Document segment:
* * * *

Live album by Neuraxis
- Released: November 6, 2007
- Recorded: April 7, 2007, at L'Imperial, Quebec City, QC, Canada
- Genre: Melodic death metal, technical death metal
- Length: 46:43
- Label: Galy, Willowtip, Earache

Neuraxis chronology
| Trilateral Progression (2005) | Live Progression (2007) | The Thin Line Between (2008) |

= Live Progression =

Live Progression is the first live album by Canadian death metal band Neuraxis. It was recorded live at L'Imperial in Quebec City, QC, Canada, on April 7, 2007. It was released on November 6, 2007, by Galy Records and Willowtip Records in North America, and by Earache Records in the UK.

* * * *

Copy the part of the Live Progression page starting at "Live Progression is" and ending at "Records in the UK." word for word.

Information provided:
* * * *

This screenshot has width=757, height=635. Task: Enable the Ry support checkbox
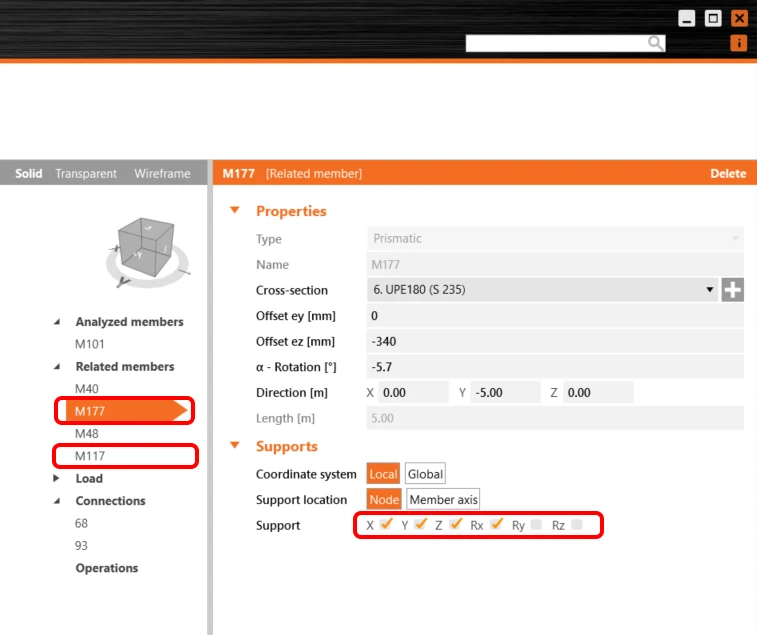pyautogui.click(x=536, y=524)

* * * *

Written solution:
Live Progression is the first live album by Canadian death metal band Neuraxis. It was recorded live at L'Imperial in Quebec City, QC, Canada, on April 7, 2007. It was released on November 6, 2007, by Galy Records and Willowtip Records in North America, and by Earache Records in the UK.